In boardrooms around the world, artificial intelligence is no longer a speculative tool. AI is now becoming a core lever of strategy. According to a recent Business Insider summary of a KPMG survey, nearly 70% of CEOs now believe AI investments will pay off within 1 to 3 years, and many are already restructuring to support that bet. That’s a bold signal, and it matters deeply for small business leaders. When larger firms reorganize to embed AI, they tilt entire markets. For smaller players without massive tech budgets or data science teams, the real question is: how do you respond with confidence, not chaos?
What the CEO Survey Reveals
The shift is unmistakable. In the KPMG survey highlighted by Business Insider, 70% of CEOs now expect near-term ROI from AI, a striking jump from prior years. Beyond timing, many executives are actively rethinking talent layers. The article notes that executives foresee an “hourglass” model emerging in their organizations: robust leadership at top and bottom, fewer middle managers.
These moves are structural. Many firms are deploying AI agents and decision-support models to automate or streamline middle-layer decisioning. That means capital allocation, process ownership, and oversight are all up for renegotiation. What was once a pilot experiment is morphing into a capital expenditure with real expectations.
KPMG’s own quarterly pulse survey confirms this trajectory: AI agent deployment has nearly quadrupled, with 42% of organizations now using some form of agent—up from 11% two quarters prior. That shift shows CEOs aren’t just talking—it’s becoming part of how work gets done.
Implications for Small Business Leaders
Margin pressure and competitive acceleration. Large organizations can absorb upfront AI investment across a broad scale. They may squeeze costs, tighten decision cycles, or optimize pricing in ways smaller firms struggle to match. When big players automate margins, smaller firms must decide whether to compete on niche, service, or lean operations, but rarely both price and scale.

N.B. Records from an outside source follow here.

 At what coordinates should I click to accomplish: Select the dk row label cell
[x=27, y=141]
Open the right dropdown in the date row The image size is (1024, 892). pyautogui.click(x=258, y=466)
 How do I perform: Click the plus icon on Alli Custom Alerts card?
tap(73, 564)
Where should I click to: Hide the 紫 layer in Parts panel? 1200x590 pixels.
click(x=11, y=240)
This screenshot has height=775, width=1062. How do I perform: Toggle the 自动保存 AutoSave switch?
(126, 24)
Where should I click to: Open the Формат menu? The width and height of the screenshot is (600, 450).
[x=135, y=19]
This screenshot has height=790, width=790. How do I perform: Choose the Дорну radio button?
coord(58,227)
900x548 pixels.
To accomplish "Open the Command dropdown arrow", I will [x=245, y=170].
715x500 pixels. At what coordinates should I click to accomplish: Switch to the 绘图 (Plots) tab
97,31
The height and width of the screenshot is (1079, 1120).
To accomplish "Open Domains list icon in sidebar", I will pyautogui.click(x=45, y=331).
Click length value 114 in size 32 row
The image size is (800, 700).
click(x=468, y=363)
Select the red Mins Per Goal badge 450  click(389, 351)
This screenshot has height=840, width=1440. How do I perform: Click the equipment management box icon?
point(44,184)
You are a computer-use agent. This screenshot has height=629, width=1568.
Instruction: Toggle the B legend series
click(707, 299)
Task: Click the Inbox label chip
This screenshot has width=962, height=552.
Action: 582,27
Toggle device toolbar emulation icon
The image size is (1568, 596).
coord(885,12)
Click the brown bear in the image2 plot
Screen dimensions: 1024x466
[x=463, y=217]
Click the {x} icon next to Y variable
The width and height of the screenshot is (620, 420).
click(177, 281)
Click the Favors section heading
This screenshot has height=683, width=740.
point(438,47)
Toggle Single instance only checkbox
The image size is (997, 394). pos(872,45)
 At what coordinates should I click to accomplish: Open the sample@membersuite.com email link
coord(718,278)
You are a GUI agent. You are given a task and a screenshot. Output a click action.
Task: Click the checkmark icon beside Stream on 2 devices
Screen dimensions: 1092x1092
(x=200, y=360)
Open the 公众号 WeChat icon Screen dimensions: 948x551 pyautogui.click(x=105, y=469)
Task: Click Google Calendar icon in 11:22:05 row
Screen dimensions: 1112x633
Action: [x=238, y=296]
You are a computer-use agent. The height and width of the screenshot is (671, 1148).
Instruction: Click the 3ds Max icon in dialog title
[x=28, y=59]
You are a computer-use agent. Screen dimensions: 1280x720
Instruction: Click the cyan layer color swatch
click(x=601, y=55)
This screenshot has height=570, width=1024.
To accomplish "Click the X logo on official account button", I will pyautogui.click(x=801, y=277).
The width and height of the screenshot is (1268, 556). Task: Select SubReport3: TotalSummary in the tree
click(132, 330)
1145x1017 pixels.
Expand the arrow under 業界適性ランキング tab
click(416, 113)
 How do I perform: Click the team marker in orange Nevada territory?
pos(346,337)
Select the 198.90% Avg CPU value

Talent dynamics shift. As middle management layers shrink, roles will evolve. Some of your emerging leaders or mid-level managers may be lured away by promises of more autonomy or AI-enabled work in larger firms. At the same time, you may need to retrain or re-skill existing staff to work alongside AI tools rather than be replaced.
Systemic enablement gap. AI-powered firms can enhance customer experience, perform demand forecasting with more precision, and optimize operations in ways that give them agility advantages. If your firm lacks data infrastructure, consistent metrics, or process automation, catching up becomes exponentially harder.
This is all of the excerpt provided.